Collected data entries

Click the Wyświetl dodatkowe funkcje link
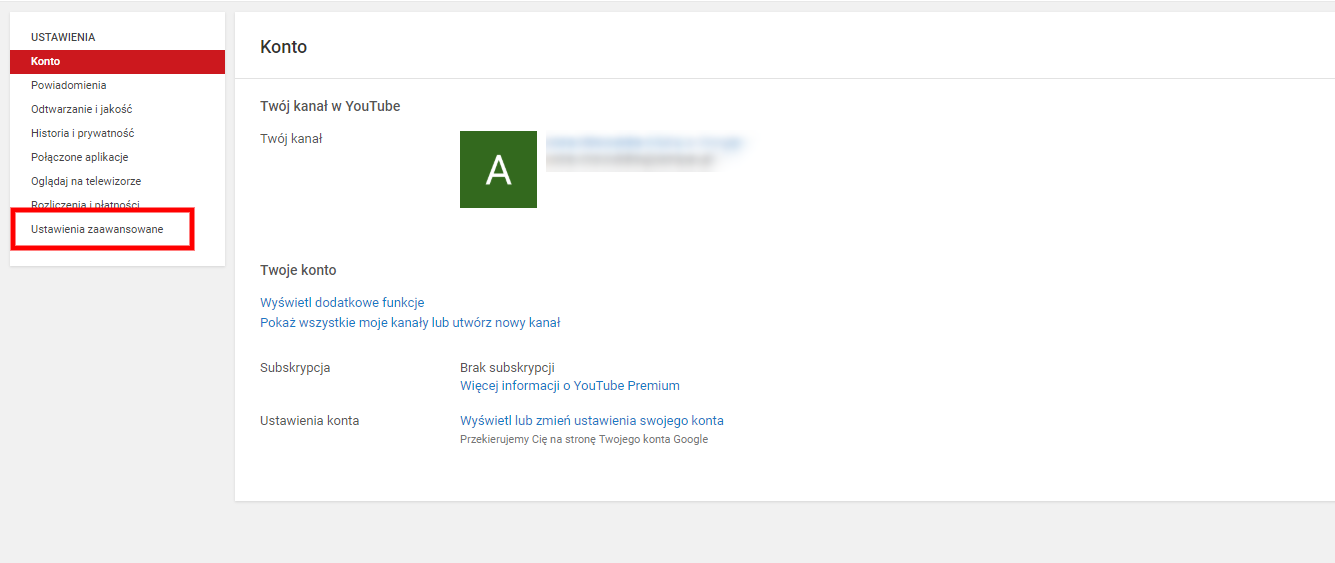The height and width of the screenshot is (563, 1335). click(x=342, y=303)
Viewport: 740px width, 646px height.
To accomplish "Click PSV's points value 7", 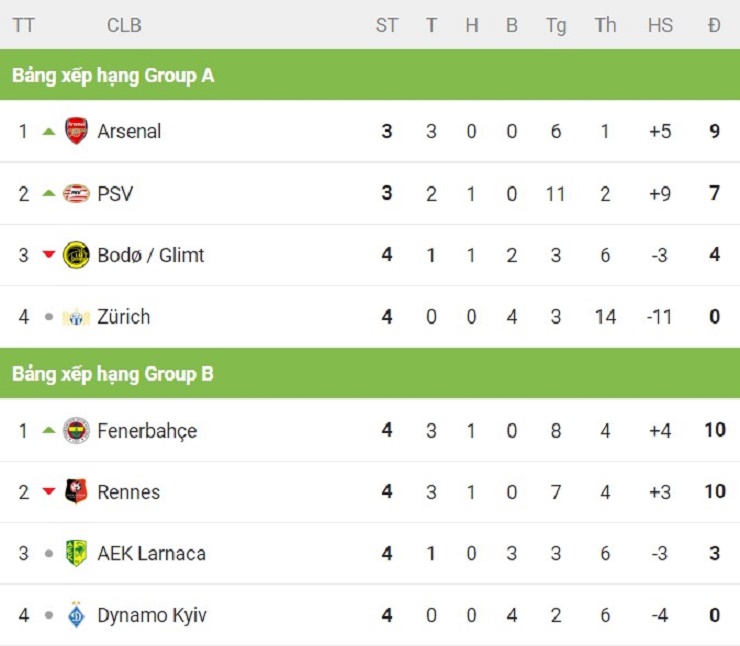I will tap(714, 193).
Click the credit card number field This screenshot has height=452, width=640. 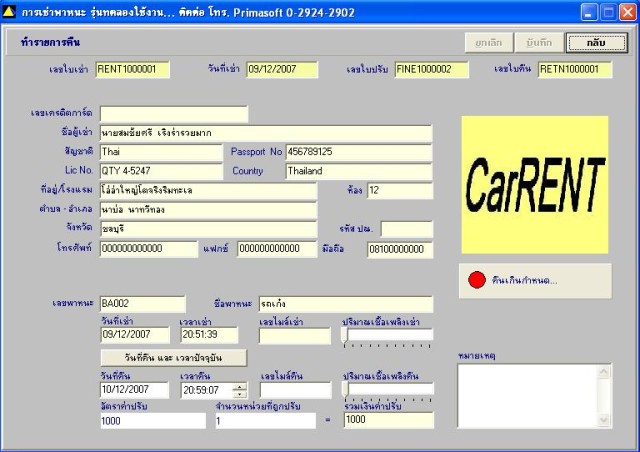pyautogui.click(x=174, y=114)
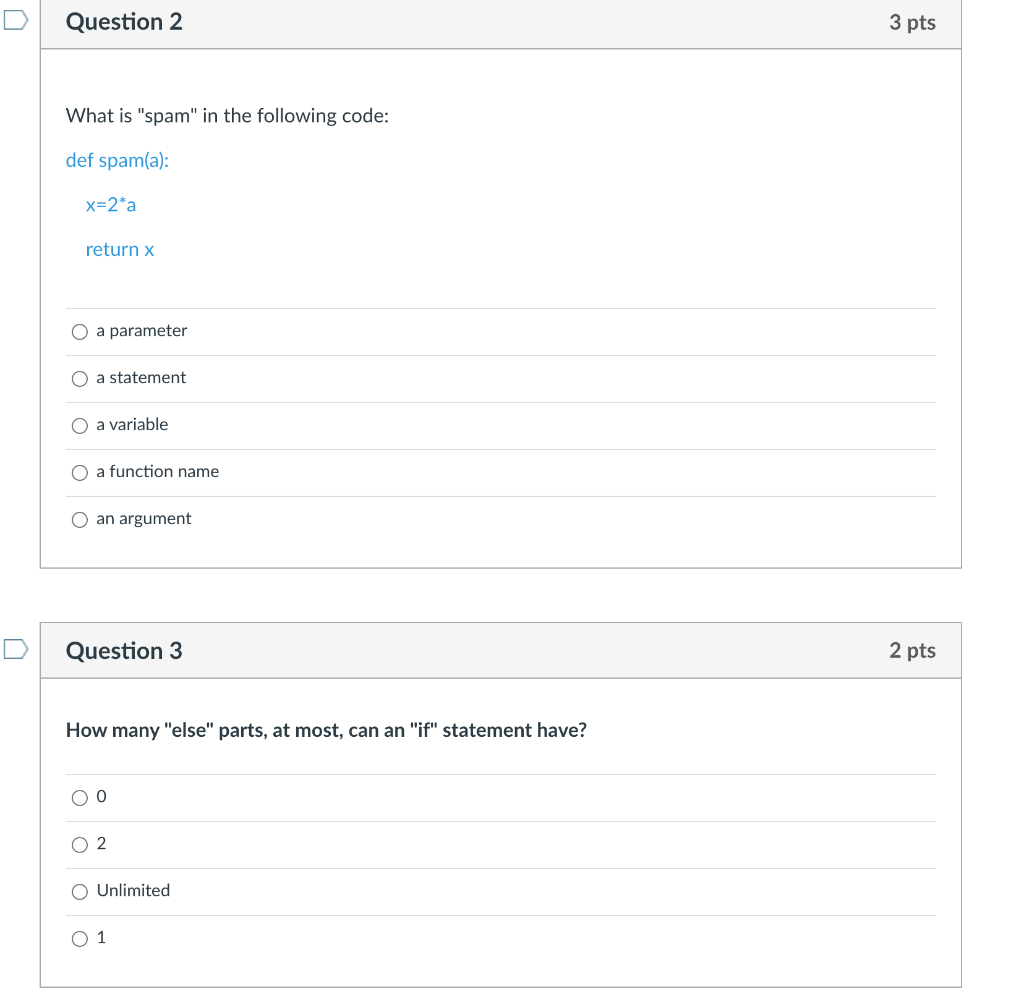Screen dimensions: 1024x989
Task: Click the 'Question 3' heading
Action: tap(124, 651)
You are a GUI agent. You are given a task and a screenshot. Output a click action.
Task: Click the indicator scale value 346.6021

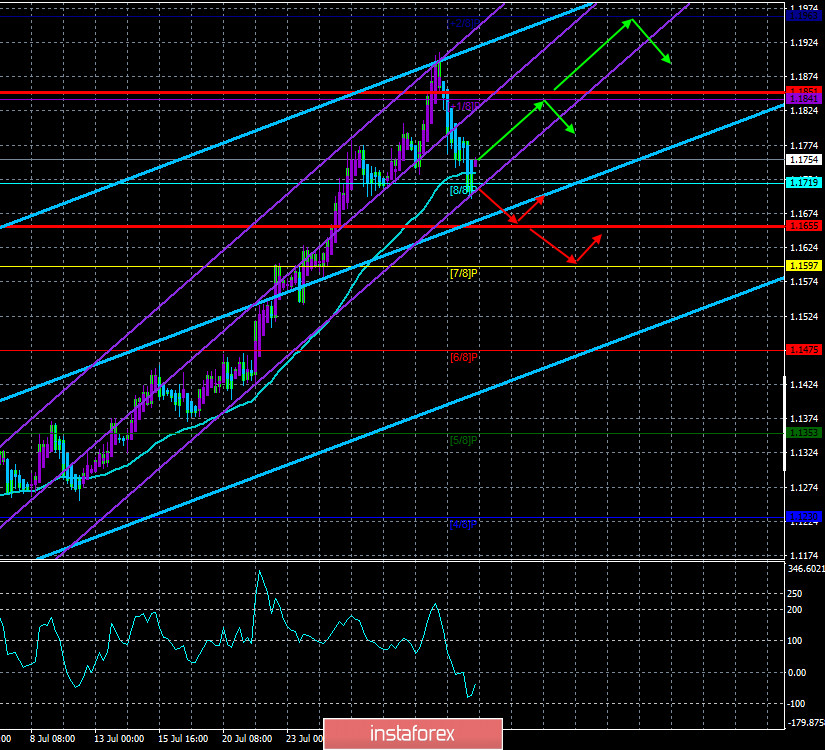pyautogui.click(x=803, y=568)
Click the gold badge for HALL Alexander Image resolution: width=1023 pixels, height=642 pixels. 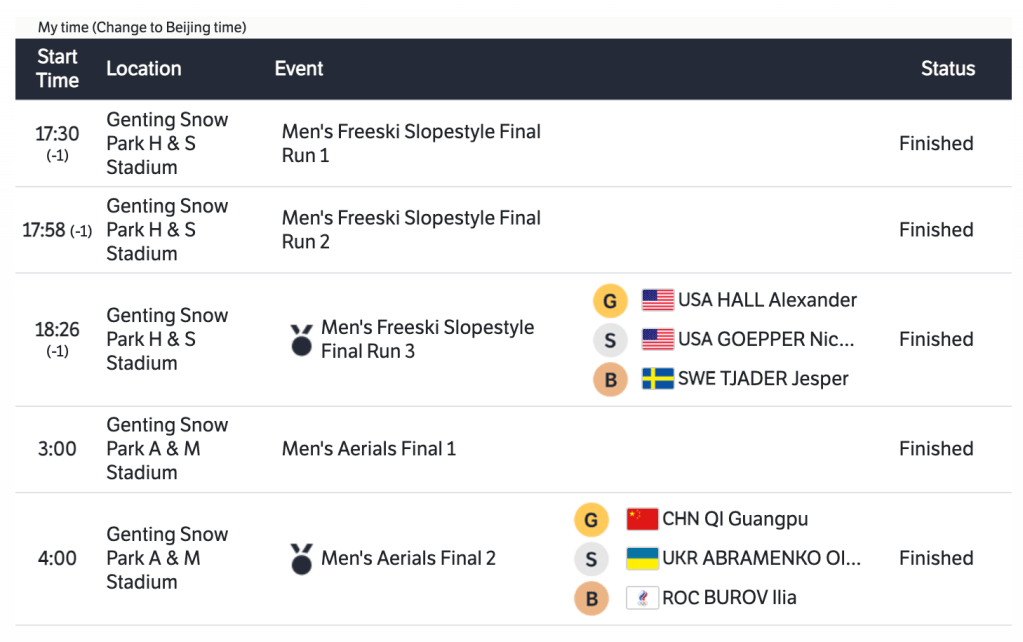[x=610, y=301]
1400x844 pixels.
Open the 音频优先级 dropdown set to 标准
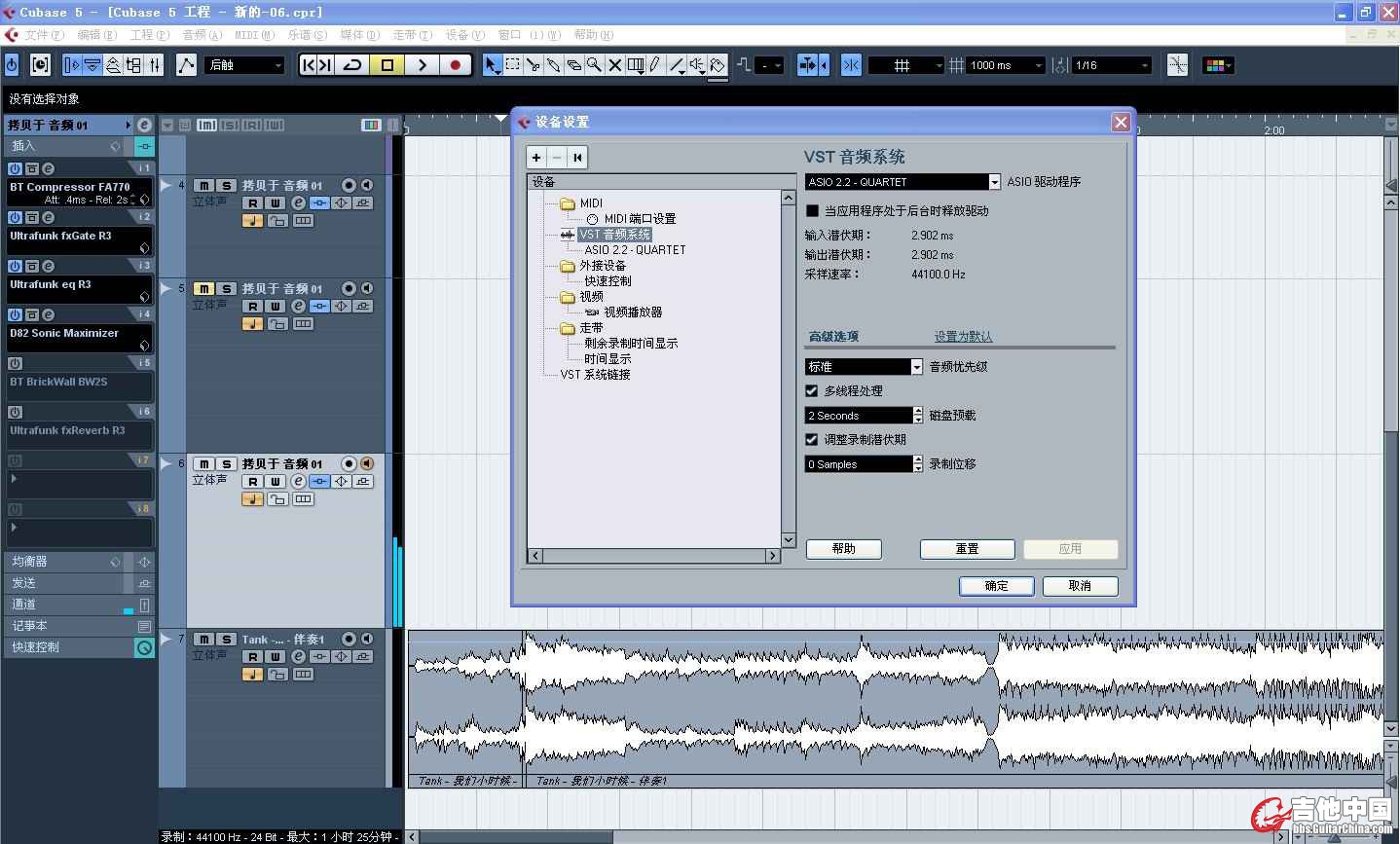pyautogui.click(x=916, y=367)
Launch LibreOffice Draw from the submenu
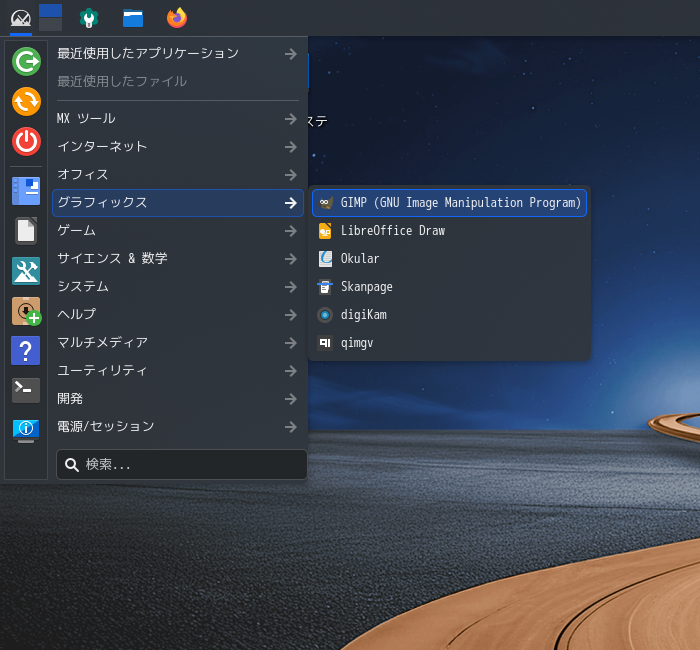Image resolution: width=700 pixels, height=650 pixels. click(392, 231)
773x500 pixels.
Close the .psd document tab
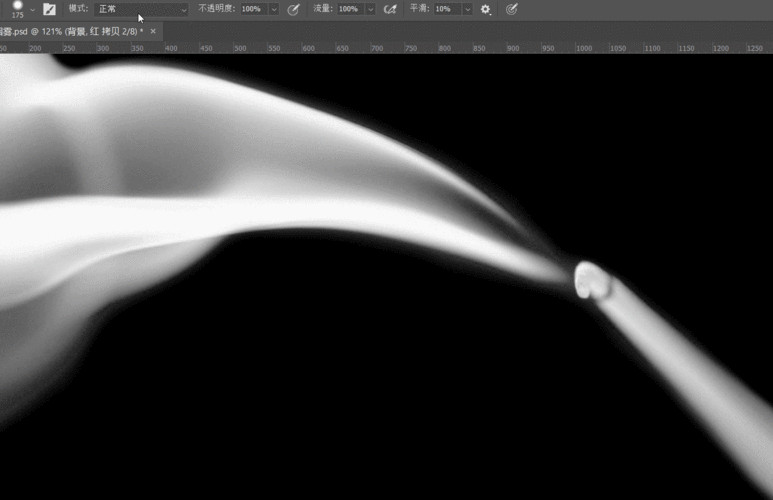coord(153,31)
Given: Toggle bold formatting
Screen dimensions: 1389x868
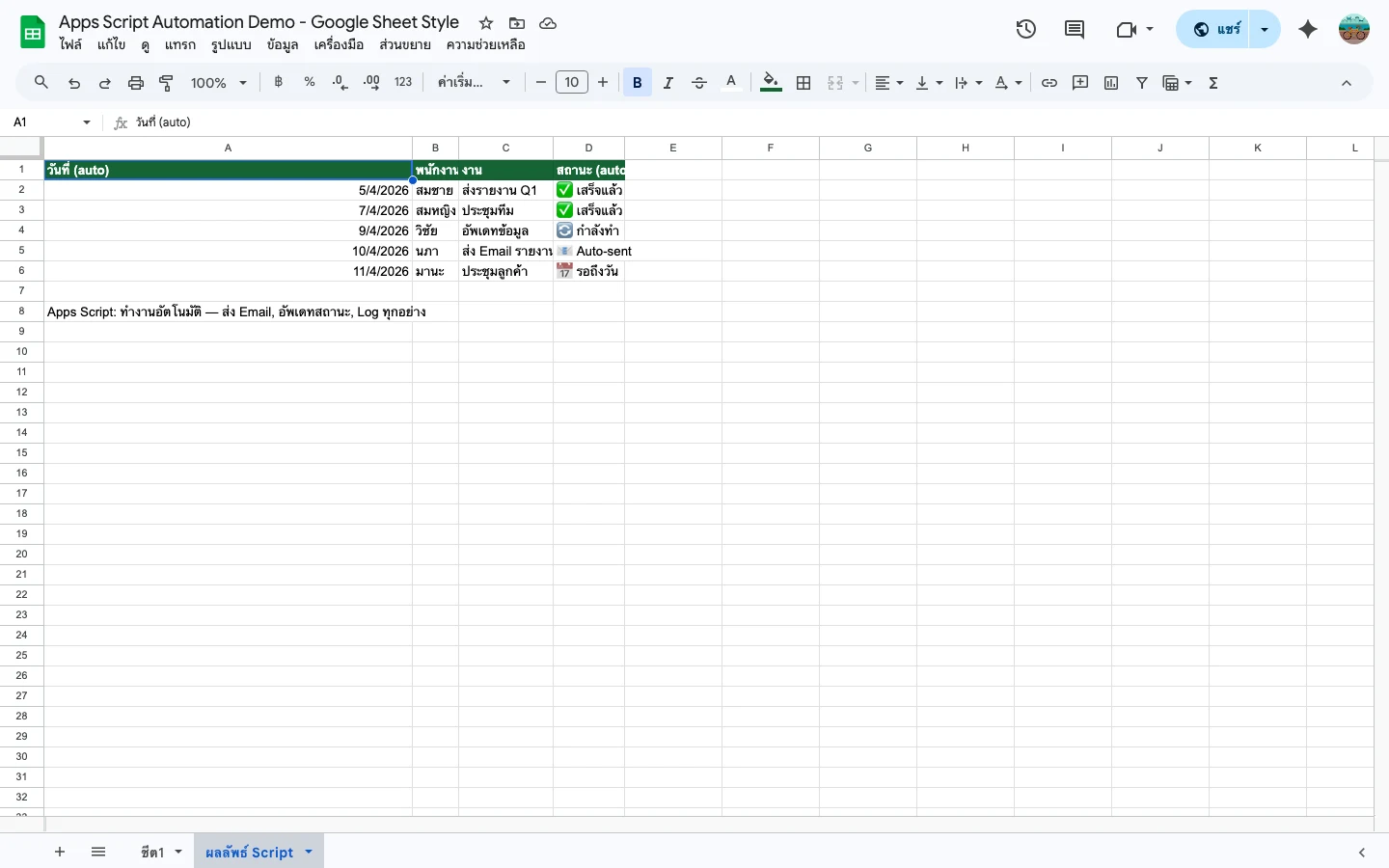Looking at the screenshot, I should pos(638,83).
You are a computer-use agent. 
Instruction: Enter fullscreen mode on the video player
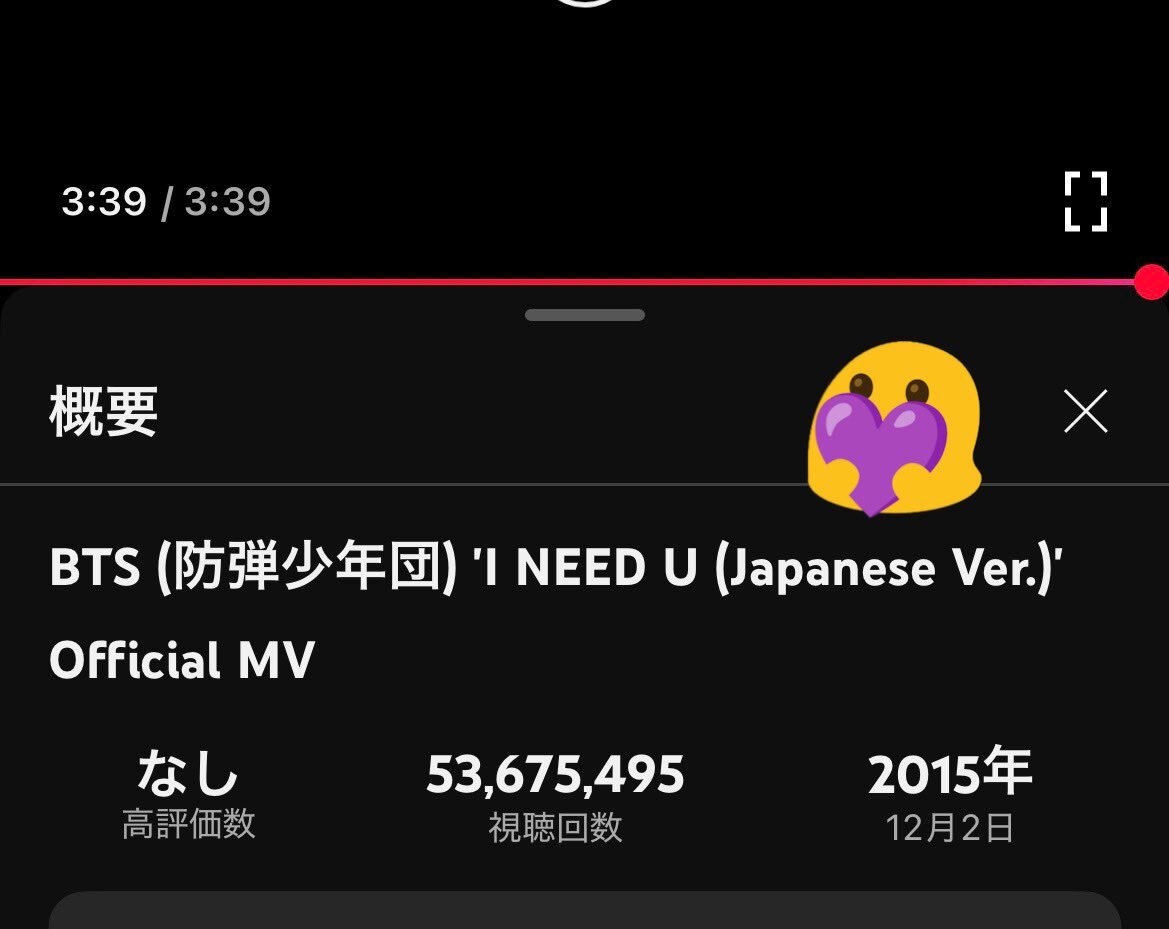pos(1086,201)
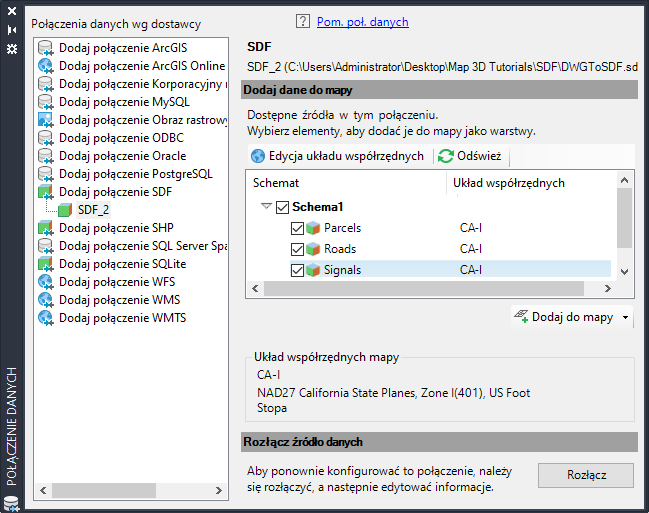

▶ _Problem requirements_
Beginning at the line with "773x500 pixels.", reproduce each line exactly through the last line of the records above, with pictures left out.

▶ _Your solution_
773x500 pixels.
Close the .psd document tab
coord(153,31)
Given: Toggle bold formatting
Screen dimensions: 1389x868
Looking at the screenshot, I should pos(638,83).
You are a computer-use agent. 
Instruction: Enter fullscreen mode on the video player
pos(1086,201)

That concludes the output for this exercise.